Part (2) of Mr Gentleman’s motion recognises the continuing commitment. Five and a half years of continuing commitment. That is commitment; let alone the monetary losses the system has suffered; let alone the sort of inappropriate care that people receive; let alone the pressure it put on the system; let alone the people who were excluded from elective surgery because they could not get a bed; let alone the people who could not get admitted to the hospital and had to wait in the emergency department for long periods of time because they could not be admitted; let alone the people who rested on gurneys in hospital corridors attended by paramedics, when ambulances could not leave because they were tied up because they could not admit a patient; let alone the families who suffered as they watched their loved ones in pain; let alone the employment opportunities these people suffered because they could not get elective surgery; let alone the economic costs to the people of the ACT.
You are fooling yourself here if you think it takes 5½ years to build a step-down facility. If you think 5½ years is a commitment, then you are absolutely fooling yourself. It is symptomatic. How many reforms have we had to reduce bed block and elective surgery? I can name about four or five reforms that ministers were forced to put in place to clear bed block, but we see in this year’s figures that bed block is not getting any better. This is not commitment. This is failure.
MS GALLAGHER (Molonglo—Minister for Health, Minister for Disability and Community Services, Minister for Women and Acting Minister for Housing) (5.18): I thank Mr Gentleman for giving me the opportunity to talk today about the public health system in the ACT. It goes without saying that every community needs an effective public health system. That the ACT has such an effective public health system is self-evident. Canberrans are healthier and live longer.
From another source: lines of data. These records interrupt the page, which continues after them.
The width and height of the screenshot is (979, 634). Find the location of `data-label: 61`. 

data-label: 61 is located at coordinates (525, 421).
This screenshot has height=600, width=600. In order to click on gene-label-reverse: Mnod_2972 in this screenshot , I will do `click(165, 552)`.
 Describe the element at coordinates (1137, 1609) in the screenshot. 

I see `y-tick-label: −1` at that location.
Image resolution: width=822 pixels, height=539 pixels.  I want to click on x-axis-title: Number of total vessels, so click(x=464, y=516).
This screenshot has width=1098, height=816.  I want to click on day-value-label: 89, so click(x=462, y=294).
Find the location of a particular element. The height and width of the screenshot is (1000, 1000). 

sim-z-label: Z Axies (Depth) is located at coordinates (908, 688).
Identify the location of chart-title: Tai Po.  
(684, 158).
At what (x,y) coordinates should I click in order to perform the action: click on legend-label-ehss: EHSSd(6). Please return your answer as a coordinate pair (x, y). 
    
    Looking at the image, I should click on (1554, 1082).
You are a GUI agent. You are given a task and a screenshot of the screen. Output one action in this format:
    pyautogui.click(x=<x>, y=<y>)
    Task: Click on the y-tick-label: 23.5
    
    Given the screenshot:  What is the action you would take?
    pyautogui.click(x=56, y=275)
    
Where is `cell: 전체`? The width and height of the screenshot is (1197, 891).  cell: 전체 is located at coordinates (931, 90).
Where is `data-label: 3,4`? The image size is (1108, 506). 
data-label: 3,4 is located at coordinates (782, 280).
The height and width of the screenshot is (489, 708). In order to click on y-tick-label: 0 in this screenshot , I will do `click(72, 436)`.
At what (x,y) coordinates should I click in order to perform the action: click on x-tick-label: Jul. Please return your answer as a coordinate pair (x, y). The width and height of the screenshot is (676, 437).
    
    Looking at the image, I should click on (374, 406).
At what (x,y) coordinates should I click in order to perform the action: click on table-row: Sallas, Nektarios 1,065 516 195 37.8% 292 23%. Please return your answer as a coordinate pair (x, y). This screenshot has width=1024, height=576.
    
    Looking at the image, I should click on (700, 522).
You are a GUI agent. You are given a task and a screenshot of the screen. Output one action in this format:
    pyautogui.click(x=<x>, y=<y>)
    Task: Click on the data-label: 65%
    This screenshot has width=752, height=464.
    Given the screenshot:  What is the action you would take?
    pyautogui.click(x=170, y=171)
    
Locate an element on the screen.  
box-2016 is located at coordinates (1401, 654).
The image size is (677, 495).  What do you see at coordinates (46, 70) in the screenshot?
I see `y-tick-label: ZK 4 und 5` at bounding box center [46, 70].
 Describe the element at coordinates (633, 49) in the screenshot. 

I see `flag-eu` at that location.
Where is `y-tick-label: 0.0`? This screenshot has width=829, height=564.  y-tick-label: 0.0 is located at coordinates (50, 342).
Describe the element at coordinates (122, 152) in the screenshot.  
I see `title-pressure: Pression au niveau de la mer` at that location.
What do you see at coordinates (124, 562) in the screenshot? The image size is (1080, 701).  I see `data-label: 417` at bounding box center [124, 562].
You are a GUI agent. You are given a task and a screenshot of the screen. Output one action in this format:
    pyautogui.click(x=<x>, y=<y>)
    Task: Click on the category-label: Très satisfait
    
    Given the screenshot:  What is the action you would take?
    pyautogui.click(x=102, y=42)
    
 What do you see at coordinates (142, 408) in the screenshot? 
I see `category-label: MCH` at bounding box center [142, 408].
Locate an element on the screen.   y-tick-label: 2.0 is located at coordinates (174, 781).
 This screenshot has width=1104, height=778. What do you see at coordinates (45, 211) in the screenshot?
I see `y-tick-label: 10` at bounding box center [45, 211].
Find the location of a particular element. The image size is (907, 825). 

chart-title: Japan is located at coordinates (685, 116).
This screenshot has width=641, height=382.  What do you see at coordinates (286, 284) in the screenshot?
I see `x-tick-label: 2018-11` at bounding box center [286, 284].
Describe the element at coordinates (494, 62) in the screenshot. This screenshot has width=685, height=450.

According to the report on government services, we have the lowest mortality rate and infant mortality rate in the country, we have the highest proportion of children who are fully immunised, and we have the lowest rates of potentially preventable hospitalisation for acute and chronic conditions. Through ACT Health, we are working at improving our public health system.
Mr Speaker, the government provides a full range of acute care, including inpatient, outpatient and emergency department services, at the Canberra Hospital and Calvary Public Hospital. Whenever the Canberra Hospital is mentioned, we hear cries of doom and gloom from those opposite, as we just heard in a rather hysterical speech about the health system here, and they are always about bypass.